TEXT SECTION
============================================================
Why is it always assumed that women are worse at taking insults than men? That there's something in women's disposition - heightened sensitivity, perhaps - which means coarse jests will hit them harder than such jests would hit a bloke? That women are so susceptible to self-doubt that even to catch a glimpse of a foully worded screed could be enough to make them stay indoors, weeping presumably, rather than risk appearing in that hairy, unpredictable world of public debate?
This has been the unspoken assumption in the discussion about Professor Mary Beard and her appearance on Question Time. After QT, Professor Beard was subjected to abuse on the internet - most of it about what she said, but some of it about what she looks like. She described the commentary as "gobsmacking misogyny", and now the website that hosted most of the fouler, infantile stuff - Don't Get Me Started - has shut itself down, after receiving the online equivalent of 50 lashes from Beard and other enraged feminists.
There it is again: the idea that women are likely to withdraw from public life because of the coarse language that exists in its underbelly. This is a recurring argument among the feminist policers of online interaction - that abusive words put women off expressing themselves and thus directly "effect women's participation in the cyber world".
============================================================
RECORDS SUPPLIED
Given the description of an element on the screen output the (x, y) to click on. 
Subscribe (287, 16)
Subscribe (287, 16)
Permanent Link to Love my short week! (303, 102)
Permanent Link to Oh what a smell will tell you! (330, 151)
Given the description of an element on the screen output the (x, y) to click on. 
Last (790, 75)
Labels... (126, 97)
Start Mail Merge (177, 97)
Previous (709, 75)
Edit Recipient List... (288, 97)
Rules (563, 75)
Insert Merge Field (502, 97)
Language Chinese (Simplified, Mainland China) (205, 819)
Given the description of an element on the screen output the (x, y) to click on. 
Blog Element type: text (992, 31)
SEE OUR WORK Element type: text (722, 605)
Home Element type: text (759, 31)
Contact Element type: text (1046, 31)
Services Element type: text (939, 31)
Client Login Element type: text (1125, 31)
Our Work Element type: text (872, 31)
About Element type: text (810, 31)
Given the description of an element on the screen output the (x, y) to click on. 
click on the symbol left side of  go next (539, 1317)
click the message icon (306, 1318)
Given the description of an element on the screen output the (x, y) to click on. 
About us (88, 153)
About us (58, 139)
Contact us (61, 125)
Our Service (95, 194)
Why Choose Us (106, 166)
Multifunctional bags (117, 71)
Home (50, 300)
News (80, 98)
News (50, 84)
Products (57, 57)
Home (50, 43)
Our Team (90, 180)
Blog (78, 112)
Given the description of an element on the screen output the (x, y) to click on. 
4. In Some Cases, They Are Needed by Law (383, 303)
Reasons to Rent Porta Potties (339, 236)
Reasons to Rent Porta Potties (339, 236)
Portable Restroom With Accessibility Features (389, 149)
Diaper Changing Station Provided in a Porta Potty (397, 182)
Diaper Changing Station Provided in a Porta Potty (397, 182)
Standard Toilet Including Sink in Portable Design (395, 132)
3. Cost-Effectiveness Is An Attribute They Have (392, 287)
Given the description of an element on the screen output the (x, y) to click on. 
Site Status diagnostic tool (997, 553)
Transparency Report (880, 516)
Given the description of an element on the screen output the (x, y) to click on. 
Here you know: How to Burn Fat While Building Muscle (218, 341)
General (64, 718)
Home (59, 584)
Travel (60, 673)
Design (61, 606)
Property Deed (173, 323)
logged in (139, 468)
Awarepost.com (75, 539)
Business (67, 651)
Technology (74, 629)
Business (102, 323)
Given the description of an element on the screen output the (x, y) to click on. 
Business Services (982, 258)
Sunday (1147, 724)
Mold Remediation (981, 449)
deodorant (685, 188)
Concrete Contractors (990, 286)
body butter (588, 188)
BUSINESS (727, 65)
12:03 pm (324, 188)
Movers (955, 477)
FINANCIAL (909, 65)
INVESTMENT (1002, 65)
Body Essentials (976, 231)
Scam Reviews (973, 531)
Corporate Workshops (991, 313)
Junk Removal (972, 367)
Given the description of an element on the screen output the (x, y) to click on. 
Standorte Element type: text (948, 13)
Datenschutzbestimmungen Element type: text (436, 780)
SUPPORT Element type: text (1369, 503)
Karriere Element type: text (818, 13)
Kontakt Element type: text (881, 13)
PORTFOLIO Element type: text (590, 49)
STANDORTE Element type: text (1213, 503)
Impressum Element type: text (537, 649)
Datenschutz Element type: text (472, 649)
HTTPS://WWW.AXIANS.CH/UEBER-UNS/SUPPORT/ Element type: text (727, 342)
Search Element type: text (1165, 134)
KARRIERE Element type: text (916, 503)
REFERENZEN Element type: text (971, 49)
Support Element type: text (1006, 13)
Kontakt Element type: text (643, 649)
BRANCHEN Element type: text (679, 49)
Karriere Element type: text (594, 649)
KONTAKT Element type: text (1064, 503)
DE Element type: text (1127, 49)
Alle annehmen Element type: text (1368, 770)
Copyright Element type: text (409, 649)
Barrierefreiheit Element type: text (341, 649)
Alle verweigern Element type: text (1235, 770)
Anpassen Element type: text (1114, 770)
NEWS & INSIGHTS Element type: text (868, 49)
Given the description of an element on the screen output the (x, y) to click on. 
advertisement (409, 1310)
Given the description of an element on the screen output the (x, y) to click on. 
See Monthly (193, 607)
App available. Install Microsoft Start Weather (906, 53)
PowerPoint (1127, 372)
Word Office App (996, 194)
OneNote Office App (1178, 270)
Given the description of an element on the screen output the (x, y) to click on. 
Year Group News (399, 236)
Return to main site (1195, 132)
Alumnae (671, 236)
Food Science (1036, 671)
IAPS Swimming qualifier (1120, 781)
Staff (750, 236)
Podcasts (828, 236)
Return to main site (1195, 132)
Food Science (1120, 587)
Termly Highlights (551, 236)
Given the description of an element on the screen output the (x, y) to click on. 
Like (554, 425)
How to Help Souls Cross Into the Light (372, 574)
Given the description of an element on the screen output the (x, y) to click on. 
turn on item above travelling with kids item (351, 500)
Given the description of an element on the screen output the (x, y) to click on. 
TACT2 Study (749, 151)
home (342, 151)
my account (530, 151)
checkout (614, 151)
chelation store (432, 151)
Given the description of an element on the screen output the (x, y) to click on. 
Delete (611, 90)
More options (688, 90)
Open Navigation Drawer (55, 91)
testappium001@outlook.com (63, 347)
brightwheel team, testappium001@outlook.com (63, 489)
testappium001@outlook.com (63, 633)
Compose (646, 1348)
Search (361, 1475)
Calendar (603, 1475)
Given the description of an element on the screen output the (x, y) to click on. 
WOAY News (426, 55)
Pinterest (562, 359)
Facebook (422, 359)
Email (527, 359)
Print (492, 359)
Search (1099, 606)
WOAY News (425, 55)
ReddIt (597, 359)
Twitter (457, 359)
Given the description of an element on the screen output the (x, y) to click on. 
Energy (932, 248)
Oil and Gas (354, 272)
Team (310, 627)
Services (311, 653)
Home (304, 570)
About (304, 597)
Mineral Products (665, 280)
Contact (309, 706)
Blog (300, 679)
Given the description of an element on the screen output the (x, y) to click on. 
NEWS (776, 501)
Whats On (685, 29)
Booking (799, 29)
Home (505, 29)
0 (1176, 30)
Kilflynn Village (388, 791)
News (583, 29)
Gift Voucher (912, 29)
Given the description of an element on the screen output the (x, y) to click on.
============================================================
EXERCISE PROMPT
In the text about women and online insults, copy word for word the passage from "This has been" to "other enraged feminists.".

ANSWER AREA
This has been the unspoken assumption in the discussion about Professor Mary Beard and her appearance on Question Time. After QT, Professor Beard was subjected to abuse on the internet - most of it about what she said, but some of it about what she looks like. She described the commentary as "gobsmacking misogyny", and now the website that hosted most of the fouler, infantile stuff - Don't Get Me Started - has shut itself down, after receiving the online equivalent of 50 lashes from Beard and other enraged feminists.